Collect each line of the records containing the string "Quantity".

- [Data excerpts]:
[Start of section]

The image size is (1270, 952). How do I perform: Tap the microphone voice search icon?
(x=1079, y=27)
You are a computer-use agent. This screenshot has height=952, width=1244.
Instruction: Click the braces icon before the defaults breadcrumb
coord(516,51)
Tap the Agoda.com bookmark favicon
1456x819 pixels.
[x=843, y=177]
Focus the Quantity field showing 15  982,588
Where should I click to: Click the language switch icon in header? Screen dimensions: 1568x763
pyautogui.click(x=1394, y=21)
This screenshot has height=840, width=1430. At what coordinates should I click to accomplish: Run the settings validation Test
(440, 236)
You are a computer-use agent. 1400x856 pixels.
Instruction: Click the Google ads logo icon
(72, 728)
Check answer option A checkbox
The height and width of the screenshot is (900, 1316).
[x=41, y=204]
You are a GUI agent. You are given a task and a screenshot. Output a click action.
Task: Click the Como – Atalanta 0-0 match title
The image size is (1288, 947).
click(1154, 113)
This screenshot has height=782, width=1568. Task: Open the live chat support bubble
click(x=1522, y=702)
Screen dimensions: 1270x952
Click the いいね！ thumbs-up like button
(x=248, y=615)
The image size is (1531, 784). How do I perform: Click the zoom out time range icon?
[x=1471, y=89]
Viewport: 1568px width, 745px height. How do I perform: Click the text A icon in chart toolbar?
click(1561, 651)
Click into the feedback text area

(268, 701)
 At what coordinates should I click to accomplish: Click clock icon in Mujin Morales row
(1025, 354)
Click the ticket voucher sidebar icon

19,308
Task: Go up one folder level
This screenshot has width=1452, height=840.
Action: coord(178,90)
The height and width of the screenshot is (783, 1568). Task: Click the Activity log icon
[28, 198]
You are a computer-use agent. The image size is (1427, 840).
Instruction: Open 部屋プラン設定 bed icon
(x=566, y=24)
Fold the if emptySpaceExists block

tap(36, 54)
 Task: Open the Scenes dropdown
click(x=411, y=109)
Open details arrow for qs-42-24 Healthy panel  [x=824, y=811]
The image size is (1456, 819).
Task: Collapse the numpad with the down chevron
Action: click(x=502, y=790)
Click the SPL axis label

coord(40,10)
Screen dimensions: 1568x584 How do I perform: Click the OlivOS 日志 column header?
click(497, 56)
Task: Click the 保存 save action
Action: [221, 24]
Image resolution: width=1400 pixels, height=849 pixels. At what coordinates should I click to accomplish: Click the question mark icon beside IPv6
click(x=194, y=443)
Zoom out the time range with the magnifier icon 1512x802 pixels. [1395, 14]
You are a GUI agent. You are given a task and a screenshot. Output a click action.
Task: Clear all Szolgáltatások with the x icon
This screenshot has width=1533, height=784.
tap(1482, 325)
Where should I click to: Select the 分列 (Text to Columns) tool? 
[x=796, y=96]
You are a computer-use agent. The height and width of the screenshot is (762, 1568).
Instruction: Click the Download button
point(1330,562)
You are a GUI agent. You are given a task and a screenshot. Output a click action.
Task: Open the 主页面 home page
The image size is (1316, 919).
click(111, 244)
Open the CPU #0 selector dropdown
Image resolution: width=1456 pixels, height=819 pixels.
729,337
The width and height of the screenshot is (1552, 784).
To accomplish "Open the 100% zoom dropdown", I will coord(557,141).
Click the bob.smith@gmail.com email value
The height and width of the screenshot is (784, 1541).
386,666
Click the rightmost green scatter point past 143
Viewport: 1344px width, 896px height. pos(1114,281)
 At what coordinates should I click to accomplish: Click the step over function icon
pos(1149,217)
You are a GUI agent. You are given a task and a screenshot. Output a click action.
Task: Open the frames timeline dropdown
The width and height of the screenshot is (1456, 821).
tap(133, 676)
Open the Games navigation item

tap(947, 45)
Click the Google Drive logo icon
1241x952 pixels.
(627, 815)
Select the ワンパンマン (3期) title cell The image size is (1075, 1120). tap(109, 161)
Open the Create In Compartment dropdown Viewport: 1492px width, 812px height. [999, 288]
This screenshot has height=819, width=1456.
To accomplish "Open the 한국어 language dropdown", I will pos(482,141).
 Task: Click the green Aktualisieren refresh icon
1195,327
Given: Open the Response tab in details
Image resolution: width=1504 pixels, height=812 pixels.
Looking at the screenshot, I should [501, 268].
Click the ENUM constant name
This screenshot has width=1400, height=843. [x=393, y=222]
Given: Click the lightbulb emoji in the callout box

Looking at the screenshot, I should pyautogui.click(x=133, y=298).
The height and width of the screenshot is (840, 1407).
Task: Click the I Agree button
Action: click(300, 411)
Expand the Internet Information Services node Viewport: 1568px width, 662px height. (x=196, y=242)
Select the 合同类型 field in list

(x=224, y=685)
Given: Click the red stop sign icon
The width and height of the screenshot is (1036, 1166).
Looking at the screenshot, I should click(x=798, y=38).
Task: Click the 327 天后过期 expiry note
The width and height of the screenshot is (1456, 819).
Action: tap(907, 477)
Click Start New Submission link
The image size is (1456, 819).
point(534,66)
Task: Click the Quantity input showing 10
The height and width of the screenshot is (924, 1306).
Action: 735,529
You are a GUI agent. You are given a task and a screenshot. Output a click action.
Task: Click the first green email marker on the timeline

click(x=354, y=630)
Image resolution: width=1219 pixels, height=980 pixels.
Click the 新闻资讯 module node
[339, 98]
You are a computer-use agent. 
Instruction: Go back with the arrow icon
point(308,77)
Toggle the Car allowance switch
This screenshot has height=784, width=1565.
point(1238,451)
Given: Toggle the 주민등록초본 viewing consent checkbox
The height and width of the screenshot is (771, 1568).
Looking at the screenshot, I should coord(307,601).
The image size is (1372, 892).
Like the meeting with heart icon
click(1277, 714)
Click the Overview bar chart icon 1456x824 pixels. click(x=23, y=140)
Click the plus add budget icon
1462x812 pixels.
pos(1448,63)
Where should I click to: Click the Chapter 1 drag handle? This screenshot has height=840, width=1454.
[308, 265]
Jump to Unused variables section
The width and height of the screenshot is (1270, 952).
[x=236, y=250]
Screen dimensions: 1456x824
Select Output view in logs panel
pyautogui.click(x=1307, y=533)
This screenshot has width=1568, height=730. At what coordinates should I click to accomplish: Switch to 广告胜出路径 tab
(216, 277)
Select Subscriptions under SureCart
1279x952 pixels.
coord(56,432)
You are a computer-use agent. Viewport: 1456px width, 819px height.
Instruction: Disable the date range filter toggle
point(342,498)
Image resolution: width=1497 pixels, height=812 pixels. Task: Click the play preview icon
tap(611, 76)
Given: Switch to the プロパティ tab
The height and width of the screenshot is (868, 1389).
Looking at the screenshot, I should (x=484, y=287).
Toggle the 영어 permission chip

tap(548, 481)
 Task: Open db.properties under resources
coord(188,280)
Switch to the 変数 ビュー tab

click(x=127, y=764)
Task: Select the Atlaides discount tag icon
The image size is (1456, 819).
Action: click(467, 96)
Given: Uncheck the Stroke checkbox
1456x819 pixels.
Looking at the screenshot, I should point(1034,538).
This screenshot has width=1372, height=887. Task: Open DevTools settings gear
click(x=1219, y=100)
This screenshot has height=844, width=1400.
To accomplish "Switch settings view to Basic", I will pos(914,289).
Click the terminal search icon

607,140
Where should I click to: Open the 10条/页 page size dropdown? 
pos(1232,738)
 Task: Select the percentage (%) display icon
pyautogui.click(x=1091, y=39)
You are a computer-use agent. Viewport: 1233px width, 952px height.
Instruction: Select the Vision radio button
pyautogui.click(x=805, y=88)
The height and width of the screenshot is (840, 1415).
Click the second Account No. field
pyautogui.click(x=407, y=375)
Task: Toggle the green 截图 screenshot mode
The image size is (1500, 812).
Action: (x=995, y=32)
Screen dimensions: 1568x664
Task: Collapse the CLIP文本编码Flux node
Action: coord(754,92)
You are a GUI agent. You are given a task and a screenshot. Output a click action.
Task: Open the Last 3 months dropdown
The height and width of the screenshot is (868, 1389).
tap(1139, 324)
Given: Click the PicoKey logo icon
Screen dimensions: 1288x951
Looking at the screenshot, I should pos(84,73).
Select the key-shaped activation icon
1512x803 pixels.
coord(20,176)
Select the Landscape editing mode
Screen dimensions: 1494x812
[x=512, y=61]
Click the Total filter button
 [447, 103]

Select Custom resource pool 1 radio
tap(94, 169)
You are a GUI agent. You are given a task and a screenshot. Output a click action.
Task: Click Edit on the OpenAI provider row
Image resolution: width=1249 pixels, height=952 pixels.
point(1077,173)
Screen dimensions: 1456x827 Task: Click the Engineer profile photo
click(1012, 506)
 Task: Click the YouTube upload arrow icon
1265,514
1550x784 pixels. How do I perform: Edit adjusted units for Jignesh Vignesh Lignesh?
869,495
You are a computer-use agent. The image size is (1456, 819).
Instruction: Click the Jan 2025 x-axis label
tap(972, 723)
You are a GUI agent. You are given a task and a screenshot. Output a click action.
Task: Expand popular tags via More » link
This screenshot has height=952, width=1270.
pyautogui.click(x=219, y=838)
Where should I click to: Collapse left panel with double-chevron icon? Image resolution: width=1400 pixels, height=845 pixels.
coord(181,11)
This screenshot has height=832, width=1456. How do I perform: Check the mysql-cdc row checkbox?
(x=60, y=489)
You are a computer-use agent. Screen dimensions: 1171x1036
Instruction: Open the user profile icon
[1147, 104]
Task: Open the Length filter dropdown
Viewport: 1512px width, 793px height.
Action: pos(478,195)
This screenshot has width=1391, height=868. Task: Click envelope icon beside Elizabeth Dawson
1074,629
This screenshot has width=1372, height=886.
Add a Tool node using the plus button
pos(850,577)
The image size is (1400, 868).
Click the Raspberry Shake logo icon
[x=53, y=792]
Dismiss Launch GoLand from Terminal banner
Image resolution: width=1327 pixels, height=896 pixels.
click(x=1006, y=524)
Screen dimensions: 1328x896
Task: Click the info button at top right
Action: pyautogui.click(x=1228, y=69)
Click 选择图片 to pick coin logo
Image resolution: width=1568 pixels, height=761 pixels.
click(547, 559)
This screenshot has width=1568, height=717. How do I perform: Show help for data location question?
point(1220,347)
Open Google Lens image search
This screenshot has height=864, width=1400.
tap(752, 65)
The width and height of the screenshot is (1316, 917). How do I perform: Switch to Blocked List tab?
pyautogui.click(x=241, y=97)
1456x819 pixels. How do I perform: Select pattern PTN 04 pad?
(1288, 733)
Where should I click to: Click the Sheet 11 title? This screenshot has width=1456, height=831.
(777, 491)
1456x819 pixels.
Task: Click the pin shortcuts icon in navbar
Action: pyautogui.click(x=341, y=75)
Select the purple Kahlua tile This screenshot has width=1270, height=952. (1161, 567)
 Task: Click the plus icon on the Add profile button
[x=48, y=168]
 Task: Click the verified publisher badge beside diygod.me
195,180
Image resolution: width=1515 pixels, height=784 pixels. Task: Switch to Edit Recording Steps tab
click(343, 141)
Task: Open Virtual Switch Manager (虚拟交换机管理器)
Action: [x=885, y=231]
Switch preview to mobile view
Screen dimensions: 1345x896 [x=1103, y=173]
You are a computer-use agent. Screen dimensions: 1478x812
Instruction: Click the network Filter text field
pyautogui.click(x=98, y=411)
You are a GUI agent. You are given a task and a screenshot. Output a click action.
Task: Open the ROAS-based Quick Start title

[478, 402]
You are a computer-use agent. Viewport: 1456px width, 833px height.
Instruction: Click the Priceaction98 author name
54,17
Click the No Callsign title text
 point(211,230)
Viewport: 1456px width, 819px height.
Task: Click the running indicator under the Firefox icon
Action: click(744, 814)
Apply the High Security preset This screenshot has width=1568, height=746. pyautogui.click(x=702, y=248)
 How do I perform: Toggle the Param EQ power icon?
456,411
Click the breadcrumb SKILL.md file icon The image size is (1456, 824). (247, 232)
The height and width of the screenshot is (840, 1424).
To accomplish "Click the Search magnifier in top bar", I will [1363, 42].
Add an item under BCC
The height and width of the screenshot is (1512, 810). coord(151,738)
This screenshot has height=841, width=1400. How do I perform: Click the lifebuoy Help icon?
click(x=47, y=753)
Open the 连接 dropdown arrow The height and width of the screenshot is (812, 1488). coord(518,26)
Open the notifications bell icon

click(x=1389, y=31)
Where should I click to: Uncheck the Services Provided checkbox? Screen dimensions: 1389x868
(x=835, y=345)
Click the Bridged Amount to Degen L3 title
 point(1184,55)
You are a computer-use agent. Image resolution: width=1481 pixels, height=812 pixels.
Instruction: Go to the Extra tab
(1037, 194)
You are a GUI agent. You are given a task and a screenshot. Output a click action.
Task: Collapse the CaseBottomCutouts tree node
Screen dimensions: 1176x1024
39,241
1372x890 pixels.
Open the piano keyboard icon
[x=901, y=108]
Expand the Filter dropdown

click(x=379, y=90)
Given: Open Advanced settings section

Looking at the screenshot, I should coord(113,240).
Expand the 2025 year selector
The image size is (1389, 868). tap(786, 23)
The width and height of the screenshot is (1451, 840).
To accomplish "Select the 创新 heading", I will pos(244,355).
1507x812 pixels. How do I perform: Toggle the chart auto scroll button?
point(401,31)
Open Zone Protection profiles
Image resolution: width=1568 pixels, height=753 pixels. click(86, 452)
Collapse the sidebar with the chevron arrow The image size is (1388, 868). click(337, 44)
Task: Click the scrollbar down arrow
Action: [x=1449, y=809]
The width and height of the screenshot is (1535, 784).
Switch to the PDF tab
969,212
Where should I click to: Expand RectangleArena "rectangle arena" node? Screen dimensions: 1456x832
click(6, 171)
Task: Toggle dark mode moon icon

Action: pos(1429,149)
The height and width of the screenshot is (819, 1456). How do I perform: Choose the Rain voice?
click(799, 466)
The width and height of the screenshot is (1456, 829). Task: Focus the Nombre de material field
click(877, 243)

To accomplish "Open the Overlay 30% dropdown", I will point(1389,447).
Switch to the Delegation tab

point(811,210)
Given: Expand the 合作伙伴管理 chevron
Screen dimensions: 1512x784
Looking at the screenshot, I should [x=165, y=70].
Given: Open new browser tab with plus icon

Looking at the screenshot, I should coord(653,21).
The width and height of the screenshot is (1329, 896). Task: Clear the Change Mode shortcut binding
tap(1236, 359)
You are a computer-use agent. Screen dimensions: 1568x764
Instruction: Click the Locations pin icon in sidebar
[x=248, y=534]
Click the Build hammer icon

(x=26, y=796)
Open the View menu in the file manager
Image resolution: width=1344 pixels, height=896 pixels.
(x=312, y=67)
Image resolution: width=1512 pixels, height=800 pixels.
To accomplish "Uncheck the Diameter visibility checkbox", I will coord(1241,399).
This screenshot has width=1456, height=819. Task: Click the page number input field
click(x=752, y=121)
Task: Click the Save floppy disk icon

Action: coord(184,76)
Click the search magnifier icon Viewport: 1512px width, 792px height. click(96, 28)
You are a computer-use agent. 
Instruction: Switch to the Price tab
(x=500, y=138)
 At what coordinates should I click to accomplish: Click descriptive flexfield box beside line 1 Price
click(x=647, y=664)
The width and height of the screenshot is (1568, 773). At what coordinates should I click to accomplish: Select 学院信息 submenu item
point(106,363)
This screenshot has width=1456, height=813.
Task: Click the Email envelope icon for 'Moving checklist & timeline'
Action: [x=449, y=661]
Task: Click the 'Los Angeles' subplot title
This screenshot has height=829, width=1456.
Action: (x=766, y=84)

[End of section]

- [Answer below]:
Focus the Quantity field showing 15  982,588
Task: Click the Quantity input showing 10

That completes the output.